EXTRACTED ENTRIES:
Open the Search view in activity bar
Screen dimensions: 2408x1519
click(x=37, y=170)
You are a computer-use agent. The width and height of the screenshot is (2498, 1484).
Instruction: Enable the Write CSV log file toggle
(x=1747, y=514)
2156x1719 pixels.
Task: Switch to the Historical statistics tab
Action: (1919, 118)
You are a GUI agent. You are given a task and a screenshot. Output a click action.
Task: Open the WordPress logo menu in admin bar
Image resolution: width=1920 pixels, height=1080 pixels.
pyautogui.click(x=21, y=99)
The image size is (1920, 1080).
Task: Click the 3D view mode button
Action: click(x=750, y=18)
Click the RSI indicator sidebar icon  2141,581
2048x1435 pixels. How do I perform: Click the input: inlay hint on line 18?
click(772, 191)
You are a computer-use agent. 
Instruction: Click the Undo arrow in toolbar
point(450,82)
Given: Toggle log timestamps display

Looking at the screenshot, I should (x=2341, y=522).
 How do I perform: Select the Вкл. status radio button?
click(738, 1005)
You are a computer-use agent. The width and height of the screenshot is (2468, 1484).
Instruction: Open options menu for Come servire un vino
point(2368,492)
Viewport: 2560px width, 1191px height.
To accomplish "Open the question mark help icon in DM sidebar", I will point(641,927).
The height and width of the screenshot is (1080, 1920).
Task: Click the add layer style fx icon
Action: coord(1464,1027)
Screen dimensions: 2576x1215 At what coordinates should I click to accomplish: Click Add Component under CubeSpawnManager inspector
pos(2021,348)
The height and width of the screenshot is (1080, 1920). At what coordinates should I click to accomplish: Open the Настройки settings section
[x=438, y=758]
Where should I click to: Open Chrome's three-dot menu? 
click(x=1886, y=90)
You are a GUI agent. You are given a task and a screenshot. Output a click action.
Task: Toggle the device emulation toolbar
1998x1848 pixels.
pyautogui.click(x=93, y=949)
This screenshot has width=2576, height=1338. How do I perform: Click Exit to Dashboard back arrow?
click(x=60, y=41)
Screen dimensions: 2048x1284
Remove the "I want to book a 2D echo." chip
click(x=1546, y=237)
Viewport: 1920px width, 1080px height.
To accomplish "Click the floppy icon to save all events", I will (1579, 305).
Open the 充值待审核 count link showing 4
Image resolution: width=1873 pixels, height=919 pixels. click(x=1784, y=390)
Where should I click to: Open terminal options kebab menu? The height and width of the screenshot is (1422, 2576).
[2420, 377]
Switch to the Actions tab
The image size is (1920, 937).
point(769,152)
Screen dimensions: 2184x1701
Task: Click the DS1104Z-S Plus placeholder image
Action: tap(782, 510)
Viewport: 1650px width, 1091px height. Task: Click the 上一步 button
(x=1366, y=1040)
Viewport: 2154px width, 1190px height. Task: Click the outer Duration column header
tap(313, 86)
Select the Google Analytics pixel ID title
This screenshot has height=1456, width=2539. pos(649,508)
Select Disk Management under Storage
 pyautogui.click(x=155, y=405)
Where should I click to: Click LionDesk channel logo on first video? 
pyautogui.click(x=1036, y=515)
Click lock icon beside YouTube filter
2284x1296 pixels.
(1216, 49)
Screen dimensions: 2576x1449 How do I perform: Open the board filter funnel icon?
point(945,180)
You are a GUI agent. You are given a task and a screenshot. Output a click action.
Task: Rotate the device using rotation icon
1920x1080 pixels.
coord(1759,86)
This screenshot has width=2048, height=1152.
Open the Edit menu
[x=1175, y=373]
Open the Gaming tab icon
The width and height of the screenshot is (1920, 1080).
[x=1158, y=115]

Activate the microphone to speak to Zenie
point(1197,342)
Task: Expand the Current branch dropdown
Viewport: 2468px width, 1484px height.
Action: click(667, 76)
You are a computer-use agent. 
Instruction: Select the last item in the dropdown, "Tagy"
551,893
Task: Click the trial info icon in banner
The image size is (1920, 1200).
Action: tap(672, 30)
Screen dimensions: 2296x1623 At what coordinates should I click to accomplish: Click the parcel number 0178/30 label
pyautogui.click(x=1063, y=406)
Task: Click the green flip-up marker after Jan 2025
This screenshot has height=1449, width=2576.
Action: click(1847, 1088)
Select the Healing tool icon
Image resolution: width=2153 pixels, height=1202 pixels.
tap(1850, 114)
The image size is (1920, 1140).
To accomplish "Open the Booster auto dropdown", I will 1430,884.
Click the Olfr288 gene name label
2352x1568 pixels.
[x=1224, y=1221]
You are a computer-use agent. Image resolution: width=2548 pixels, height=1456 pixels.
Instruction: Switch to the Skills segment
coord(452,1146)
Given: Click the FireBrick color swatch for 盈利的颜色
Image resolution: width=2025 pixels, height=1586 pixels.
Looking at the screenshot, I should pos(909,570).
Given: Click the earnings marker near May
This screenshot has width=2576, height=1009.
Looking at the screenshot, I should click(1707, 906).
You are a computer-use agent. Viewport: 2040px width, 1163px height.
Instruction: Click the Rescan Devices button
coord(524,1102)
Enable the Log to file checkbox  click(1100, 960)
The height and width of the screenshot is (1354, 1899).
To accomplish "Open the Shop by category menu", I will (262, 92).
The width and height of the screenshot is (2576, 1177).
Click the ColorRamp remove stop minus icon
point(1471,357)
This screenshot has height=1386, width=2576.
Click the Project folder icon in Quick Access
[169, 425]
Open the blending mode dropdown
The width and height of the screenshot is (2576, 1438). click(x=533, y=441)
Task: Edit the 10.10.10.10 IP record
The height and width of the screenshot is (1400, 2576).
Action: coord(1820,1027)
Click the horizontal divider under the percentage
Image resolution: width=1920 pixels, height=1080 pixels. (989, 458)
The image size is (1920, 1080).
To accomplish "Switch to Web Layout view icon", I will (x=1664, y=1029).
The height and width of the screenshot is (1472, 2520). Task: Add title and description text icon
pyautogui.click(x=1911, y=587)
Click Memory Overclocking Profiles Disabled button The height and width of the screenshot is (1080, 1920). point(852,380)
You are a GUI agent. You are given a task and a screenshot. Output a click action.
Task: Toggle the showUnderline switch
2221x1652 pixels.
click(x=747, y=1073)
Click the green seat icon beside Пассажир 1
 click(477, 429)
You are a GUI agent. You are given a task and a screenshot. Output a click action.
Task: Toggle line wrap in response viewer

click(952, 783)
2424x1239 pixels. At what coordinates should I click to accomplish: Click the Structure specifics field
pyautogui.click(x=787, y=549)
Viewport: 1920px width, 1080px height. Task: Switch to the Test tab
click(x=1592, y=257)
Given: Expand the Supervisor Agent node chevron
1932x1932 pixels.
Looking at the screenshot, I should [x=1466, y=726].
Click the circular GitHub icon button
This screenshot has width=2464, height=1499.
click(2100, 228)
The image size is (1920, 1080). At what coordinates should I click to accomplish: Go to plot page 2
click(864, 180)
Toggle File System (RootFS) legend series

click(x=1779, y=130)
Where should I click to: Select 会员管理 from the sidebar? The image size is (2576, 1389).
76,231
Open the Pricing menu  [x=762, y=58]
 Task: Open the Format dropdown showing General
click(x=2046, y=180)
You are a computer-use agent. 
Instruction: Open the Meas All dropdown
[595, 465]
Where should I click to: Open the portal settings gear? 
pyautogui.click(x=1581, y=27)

ACTION ITEM: Go through the listing and print each line exactly as it appears.

TASK RESPONSE:
Open the Search view in activity bar
Screen dimensions: 2408x1519
click(x=37, y=170)
You are a computer-use agent. The width and height of the screenshot is (2498, 1484).
Instruction: Enable the Write CSV log file toggle
(x=1747, y=514)
2156x1719 pixels.
Task: Switch to the Historical statistics tab
Action: (1919, 118)
You are a GUI agent. You are given a task and a screenshot. Output a click action.
Task: Open the WordPress logo menu in admin bar
Image resolution: width=1920 pixels, height=1080 pixels.
pyautogui.click(x=21, y=99)
The image size is (1920, 1080).
Task: Click the 3D view mode button
Action: click(x=750, y=18)
Click the RSI indicator sidebar icon  2141,581
2048x1435 pixels. How do I perform: Click the input: inlay hint on line 18?
click(772, 191)
You are a computer-use agent. 
Instruction: Click the Undo arrow in toolbar
point(450,82)
Given: Toggle log timestamps display

Looking at the screenshot, I should (x=2341, y=522).
 How do I perform: Select the Вкл. status radio button?
click(738, 1005)
You are a computer-use agent. The width and height of the screenshot is (2468, 1484).
Instruction: Open options menu for Come servire un vino
point(2368,492)
Viewport: 2560px width, 1191px height.
To accomplish "Open the question mark help icon in DM sidebar", I will point(641,927).
The height and width of the screenshot is (1080, 1920).
Task: Click the add layer style fx icon
Action: coord(1464,1027)
Screen dimensions: 2576x1215 At what coordinates should I click to accomplish: Click Add Component under CubeSpawnManager inspector
pos(2021,348)
The height and width of the screenshot is (1080, 1920). At what coordinates should I click to accomplish: Open the Настройки settings section
[x=438, y=758]
Where should I click to: Open Chrome's three-dot menu? 
click(x=1886, y=90)
You are a GUI agent. You are given a task and a screenshot. Output a click action.
Task: Toggle the device emulation toolbar
1998x1848 pixels.
pyautogui.click(x=93, y=949)
This screenshot has width=2576, height=1338. How do I perform: Click Exit to Dashboard back arrow?
click(x=60, y=41)
Screen dimensions: 2048x1284
Remove the "I want to book a 2D echo." chip
click(x=1546, y=237)
Viewport: 1920px width, 1080px height.
To accomplish "Click the floppy icon to save all events", I will (1579, 305).
Open the 充值待审核 count link showing 4
Image resolution: width=1873 pixels, height=919 pixels. click(x=1784, y=390)
Where should I click to: Open terminal options kebab menu? The height and width of the screenshot is (1422, 2576).
[2420, 377]
Switch to the Actions tab
The image size is (1920, 937).
point(769,152)
Screen dimensions: 2184x1701
Task: Click the DS1104Z-S Plus placeholder image
Action: tap(782, 510)
Viewport: 1650px width, 1091px height. Task: Click the 上一步 button
(x=1366, y=1040)
Viewport: 2154px width, 1190px height. Task: Click the outer Duration column header
tap(313, 86)
Select the Google Analytics pixel ID title
This screenshot has height=1456, width=2539. pos(649,508)
Select Disk Management under Storage
 pyautogui.click(x=155, y=405)
Where should I click to: Click LionDesk channel logo on first video? 
pyautogui.click(x=1036, y=515)
Click lock icon beside YouTube filter
2284x1296 pixels.
(1216, 49)
Screen dimensions: 2576x1449 How do I perform: Open the board filter funnel icon?
point(945,180)
You are a GUI agent. You are given a task and a screenshot. Output a click action.
Task: Rotate the device using rotation icon
1920x1080 pixels.
coord(1759,86)
This screenshot has width=2048, height=1152.
Open the Edit menu
[x=1175, y=373]
Open the Gaming tab icon
The width and height of the screenshot is (1920, 1080).
[x=1158, y=115]

Activate the microphone to speak to Zenie
point(1197,342)
Task: Expand the Current branch dropdown
Viewport: 2468px width, 1484px height.
Action: click(667, 76)
You are a computer-use agent. 
Instruction: Select the last item in the dropdown, "Tagy"
551,893
Task: Click the trial info icon in banner
The image size is (1920, 1200).
Action: tap(672, 30)
Screen dimensions: 2296x1623 At what coordinates should I click to accomplish: Click the parcel number 0178/30 label
pyautogui.click(x=1063, y=406)
Task: Click the green flip-up marker after Jan 2025
This screenshot has height=1449, width=2576.
Action: click(1847, 1088)
Select the Healing tool icon
Image resolution: width=2153 pixels, height=1202 pixels.
tap(1850, 114)
The image size is (1920, 1140).
To accomplish "Open the Booster auto dropdown", I will 1430,884.
Click the Olfr288 gene name label
2352x1568 pixels.
[x=1224, y=1221]
You are a computer-use agent. Image resolution: width=2548 pixels, height=1456 pixels.
Instruction: Switch to the Skills segment
coord(452,1146)
Given: Click the FireBrick color swatch for 盈利的颜色
Image resolution: width=2025 pixels, height=1586 pixels.
Looking at the screenshot, I should pos(909,570).
Given: Click the earnings marker near May
This screenshot has width=2576, height=1009.
Looking at the screenshot, I should click(1707, 906).
You are a computer-use agent. Viewport: 2040px width, 1163px height.
Instruction: Click the Rescan Devices button
coord(524,1102)
Enable the Log to file checkbox  click(1100, 960)
The height and width of the screenshot is (1354, 1899).
To accomplish "Open the Shop by category menu", I will (262, 92).
The width and height of the screenshot is (2576, 1177).
Click the ColorRamp remove stop minus icon
point(1471,357)
This screenshot has height=1386, width=2576.
Click the Project folder icon in Quick Access
[169, 425]
Open the blending mode dropdown
The width and height of the screenshot is (2576, 1438). click(x=533, y=441)
Task: Edit the 10.10.10.10 IP record
The height and width of the screenshot is (1400, 2576).
Action: coord(1820,1027)
Click the horizontal divider under the percentage
Image resolution: width=1920 pixels, height=1080 pixels. (989, 458)
The image size is (1920, 1080).
To accomplish "Switch to Web Layout view icon", I will (x=1664, y=1029).
The height and width of the screenshot is (1472, 2520). Task: Add title and description text icon
pyautogui.click(x=1911, y=587)
Click Memory Overclocking Profiles Disabled button The height and width of the screenshot is (1080, 1920). point(852,380)
You are a GUI agent. You are given a task and a screenshot. Output a click action.
Task: Toggle the showUnderline switch
2221x1652 pixels.
click(x=747, y=1073)
Click the green seat icon beside Пассажир 1
 click(477, 429)
You are a GUI agent. You are given a task and a screenshot. Output a click action.
Task: Toggle line wrap in response viewer

click(952, 783)
2424x1239 pixels. At what coordinates should I click to accomplish: Click the Structure specifics field
pyautogui.click(x=787, y=549)
Viewport: 1920px width, 1080px height. Task: Switch to the Test tab
click(x=1592, y=257)
Given: Expand the Supervisor Agent node chevron
1932x1932 pixels.
Looking at the screenshot, I should [x=1466, y=726].
Click the circular GitHub icon button
This screenshot has width=2464, height=1499.
click(2100, 228)
The image size is (1920, 1080). At what coordinates should I click to accomplish: Go to plot page 2
click(864, 180)
Toggle File System (RootFS) legend series

click(x=1779, y=130)
Where should I click to: Select 会员管理 from the sidebar? The image size is (2576, 1389).
76,231
Open the Pricing menu  [x=762, y=58]
 Task: Open the Format dropdown showing General
click(x=2046, y=180)
You are a computer-use agent. 
Instruction: Open the Meas All dropdown
[595, 465]
Where should I click to: Open the portal settings gear? 
pyautogui.click(x=1581, y=27)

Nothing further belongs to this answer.